Kahramanmaraş merkezli depremlerde 10 il enkaz altında kaldı ve 50 binden fazla insan öldü. Depremle birlikte binaların dayanıklılığı da yeniden gündeme geldi ve afet bekleyen İstanbul’da yaşayanların çoğu yapılarını inceletme talebinde bulundu. Ancak bu ilgi kısa sürdü ve İstanbullular inceleme taleplerini bir kenara bıraktı, karot testi başvuruları da düştü.

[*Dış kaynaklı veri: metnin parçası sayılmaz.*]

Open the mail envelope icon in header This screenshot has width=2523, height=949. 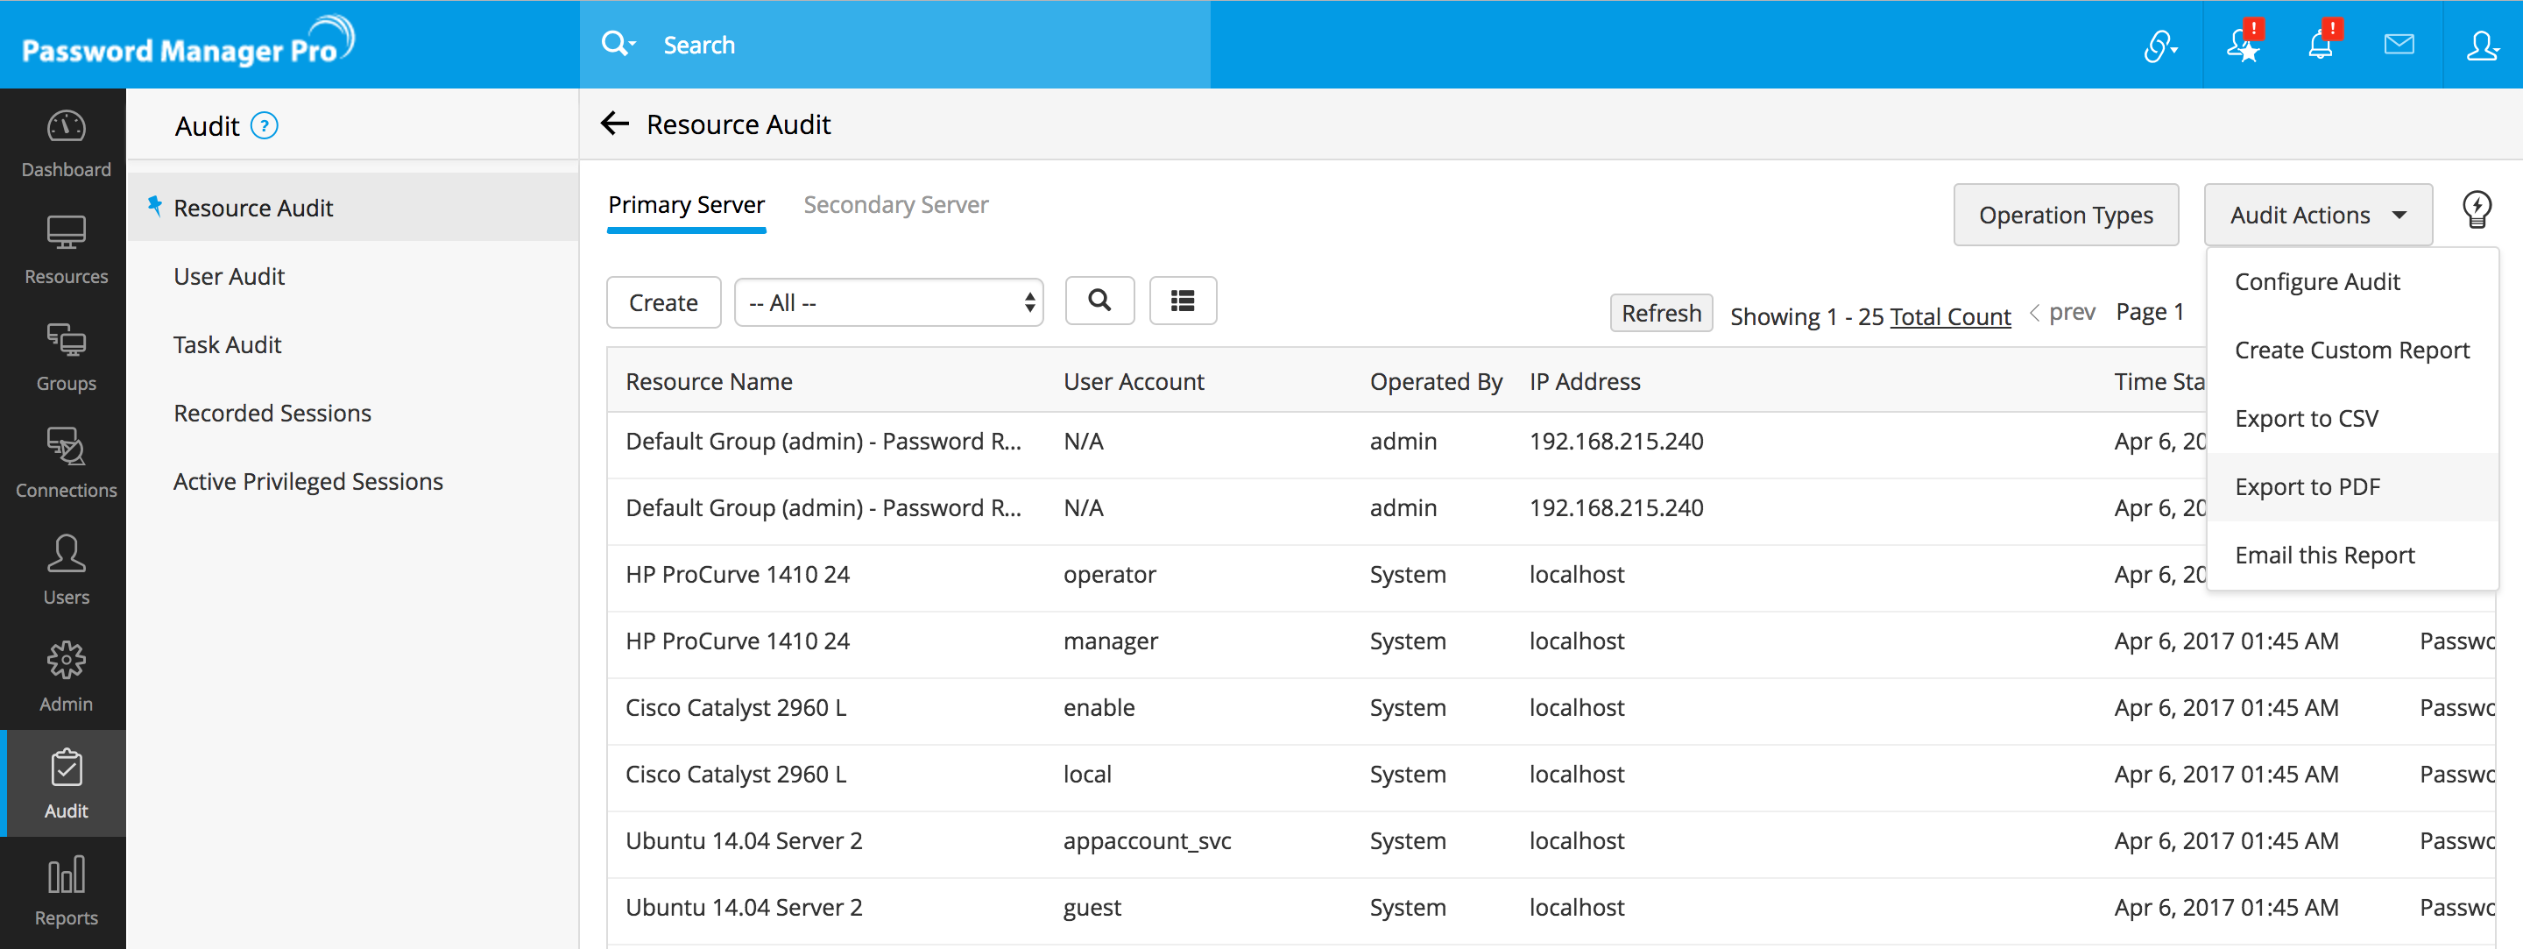point(2399,44)
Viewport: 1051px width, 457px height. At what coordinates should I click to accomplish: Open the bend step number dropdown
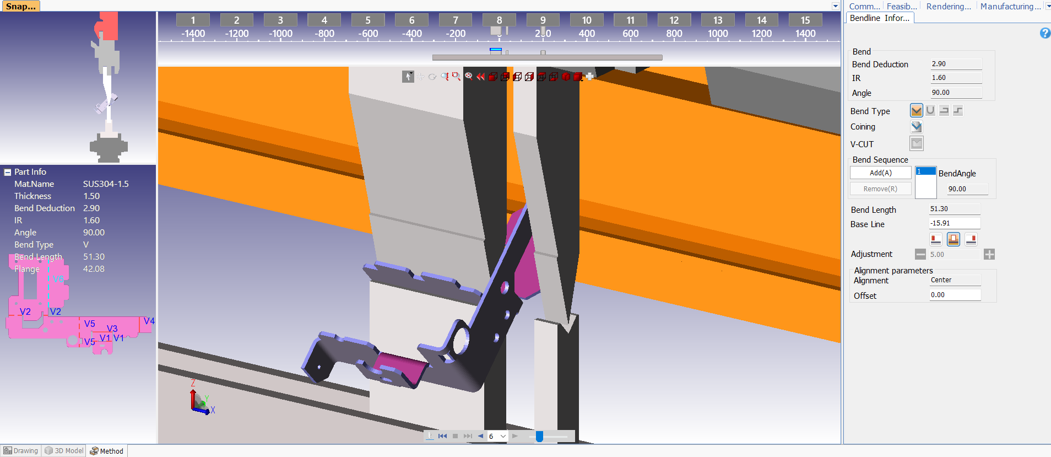(x=503, y=436)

KTÜ ‘Yapı Sağlığı İzleme Laboratuvarı’nda yapıların dayanıklılık testlerini yapan ve deprem bölgesinde bilimsel araştırmalarını sürdüren KTÜ İnşaat Fakültesi İnşaat Mühendisliği Bölümü Öğretim Üyesi Prof. Dr. Ahmet Can Altunışık bu tespiti doğrulayarak İstanbul’daki taleplerin yüzde 90 oranında düştüğünü söyledi.
Bunun halkın depremi unuttuğu anlamına geldiğini belirten Altunışık “Birçok kamu binasını değerlendirmeye başladık ama özel olarak halkın oturduğu binalarda apartman yönetmeliği veya kişinin talebi üzerine inceleme yaptığımız bina sayısı şu ana kadar maalesef sıfır. Buna hızla başlanıp devam etmesi ve desteklenmesi gerekiyor. Olası Erzincan, Bingöl depreminde Trabzon bile önemli risk altında” dedi.
Erzincan’daki 1992 depremini Trabzon’da yaşadığını söyleyen Altunışık “Erzincan’da oluşabilecek bir depremde Trabzon’un etkilenmemesinin iddialı bir cümle olacağını düşünüyorum. Özellikle bodrum katı olan nemli bölgelerde, korozyona uğramış binalarda, dolgu zemine inşa edilen binalarda bu tehlikenin çok daha fazla olacağını düşünüyoruz” dedi.
‘Orası güvenli, burası değil’ sözünün artık Türkiye için çok geç cümleler olduğunu belirten Altunışık yapıların depreme hazır hale getirilmesi gerektiğini söyledi.